The Data Note doesn’t speculate on why we’re seeing this increase in the percentage of working mothers who don’t get paid for the time they spend out of work caring for sick children. My guess is that the recent economic downturn and uneven recovery have left more women working in jobs that don’t offer paid sick leave. There’s a clear pattern to what kinds of jobs those are.

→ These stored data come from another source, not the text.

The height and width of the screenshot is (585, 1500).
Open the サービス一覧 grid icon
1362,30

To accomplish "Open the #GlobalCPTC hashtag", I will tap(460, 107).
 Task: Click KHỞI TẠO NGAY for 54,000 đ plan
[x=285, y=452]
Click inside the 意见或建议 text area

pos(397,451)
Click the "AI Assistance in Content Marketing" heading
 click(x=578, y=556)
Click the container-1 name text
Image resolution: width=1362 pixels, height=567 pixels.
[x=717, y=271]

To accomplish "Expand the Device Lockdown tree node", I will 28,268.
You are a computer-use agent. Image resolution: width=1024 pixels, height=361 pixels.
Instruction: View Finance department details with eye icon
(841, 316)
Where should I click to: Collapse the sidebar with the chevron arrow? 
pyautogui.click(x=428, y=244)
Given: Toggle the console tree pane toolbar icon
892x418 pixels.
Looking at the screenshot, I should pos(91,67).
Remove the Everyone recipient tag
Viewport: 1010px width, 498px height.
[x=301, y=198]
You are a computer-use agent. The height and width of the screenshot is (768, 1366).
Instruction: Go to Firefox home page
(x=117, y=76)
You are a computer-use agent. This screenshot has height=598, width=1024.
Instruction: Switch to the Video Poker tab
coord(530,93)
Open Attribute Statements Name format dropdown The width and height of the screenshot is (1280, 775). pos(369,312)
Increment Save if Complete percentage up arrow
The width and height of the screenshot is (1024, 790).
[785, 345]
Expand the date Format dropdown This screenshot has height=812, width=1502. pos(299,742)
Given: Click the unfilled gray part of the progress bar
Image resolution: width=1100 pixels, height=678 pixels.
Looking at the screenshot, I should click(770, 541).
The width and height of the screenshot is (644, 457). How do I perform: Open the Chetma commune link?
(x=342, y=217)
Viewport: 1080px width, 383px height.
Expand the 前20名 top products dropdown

The third set of statistics in the Data Note adds to existing evidence that women who have lower incomes and work part-time are less likely to get paid sick leave from their employers. Seventy-one percent of working mothers with incomes at or above 200% of the federal poverty level report that their employers offer them paid sick leave, compared to just 36% of working mothers with incomes below 200% FPL. Seventy percent of full-time workers, compared to 25% of part-time workers, report having this benefit.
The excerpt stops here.